“La dignidad es el respeto que una persona tiene de sí misma y quien la tiene no puede hacer nada que lo vuelva despreciable a sus propios ojos”.
Concepción Arenal
Hace miles de años el ser humano viene levantando la cabeza, ganando la posición erecta, lo que le permite contemplar sus ojos en cualquier espejo y juzgarse, mirar de frente a los demás y elevar su vista hacia lo alto, en donde pueden desplegarse los proyectos del bien, los más elevados sueños y hasta las más inalcanzables utopías.
Desde entonces viene construyéndose la dignidad humana.
Hace cientos de años, los habitantes de esta tierra venimos pugnando por construir una república representativa y federal que permita a los argentinos llevar una vida digna, lo que quiere decir que, habiendo satisfecho las necesidades básicas de alimentación, las sanitarias y las de techo y abrigo, pueda recibir adecuada educación y, aún más, emprender el camino de su autorrealización personal.
Sin embargo, la lucha es hasta el momento estéril, ya que una gran parte de los argentinos son pobres, no acceden a la educación y ni pensar en su realización personal, es decir están lejos de haber logrado una vida acorde a una condición auténticamente humana.
Y esto, ¿por qué sucede? Porque la vida digna de los más depende, razonablemente, de las actitudes, decisiones y responsabilidades de los representantes del pueblo.
Es bueno pensar que el significado de la palabra dignidad está relacionado con el decoro, la ética, la autonomía, el libre albedrío que permite al hombre actuar con libertad, rectitud y honradez y de acuerdo a una recta razón. La libertad es posible a través de la educación que lleva a las personas a tomar decisiones en base al conocimiento sobre temas de su competencia y haciendo uso de la plenitud de su inteligencia.
Los individuos autónomos crecen y con ellos lo hace también la especie, al sumar a la memoria colectiva sus logros, sus creaciones, lo nuevo que tienen que decir, una visión más amplia del mundo que surge solamente cuando se hace fecundo el pensar y el hacer.
El timón de proa del crecimiento tiene mucho que ver con el actuar y espíritu digno. Sin la búsqueda de la verdad, de armonía y justicia el hombre no podrá avanzar.

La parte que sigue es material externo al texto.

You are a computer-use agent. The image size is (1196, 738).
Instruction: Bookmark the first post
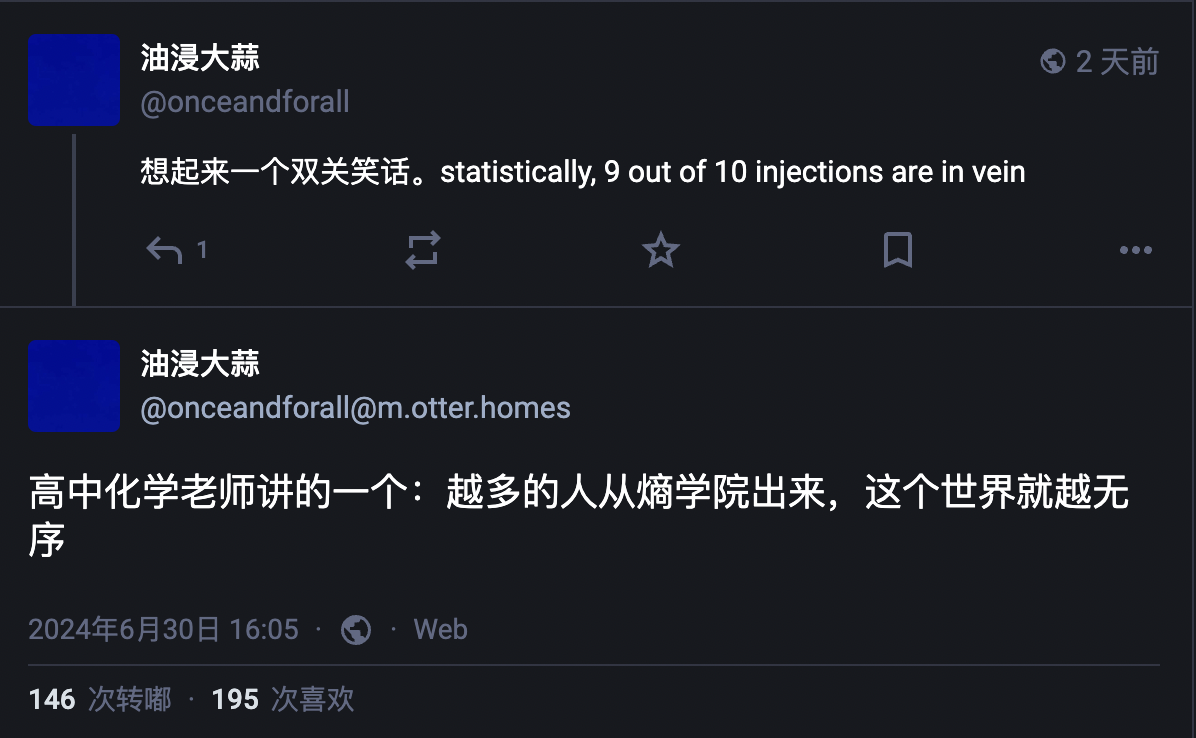coord(898,250)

La dignidad es la que da lustre a las acciones humanas porque se basa en el respeto por sí mismo, en la autonomía de su obrar, en su capacidad de hacerse responsable de su proceder que responde a la voz de su fuero íntimo.
Pero, ¿qué pasa cuando la dignidad tiene un precio en el mercado de valores y se compra y vende al mejor postor?
Los argentinos sentimos que la mayoría de los representantes del pueblo han vendido su dignidad y con ella su conciencia. Lo han hecho como muchos humildes habitantes lo hacen porque están realmente necesitados y entregan su voto para seguir recibiendo prebendas, tales como un colchón que les permita dormir mejor, o una canasta de alimentos básicos; pero en el caso de aquéllos es injustificable e imperdonable porque han vendido su dignidad al alto precio de sus desmedidas ambiciones, lo que les debería obligar a poner la mirada avergonzada en el suelo.
Lo que al pueblo le llama la atención es que en la medida en que van perdiendo su dignidad también pierden sensibilidad social y la responsabilidad ante los perjuicios que provocan.
La obediencia debida, su actuación en bloque, la falta de desarrollo de pensamiento personal, de independencia, de ideas nuevas, hablan, sobre todo, de su sumisa dependencia. ¿Por qué se someten de esa manera? ¿Miedo a perder sus cargos?, ¿prebendas?, ¿los beneficios extras?, ¿sobresueldos? ¿Por qué tanta obediencia si tanto se les advierte sobre desastrosos efectos? Muchas y fundamentadas denuncias han sido presentadas reiteradamente por personas autorizadas, y hasta por voces extranjeras.
La indignidad de nuestros representantes nos empobrece, nos atrasa. Y ese precio, demasiado alto, pesa en la vida de cada ciudadano argentino. Ojalá supiéramos qué hacer para que no siga sucediendo.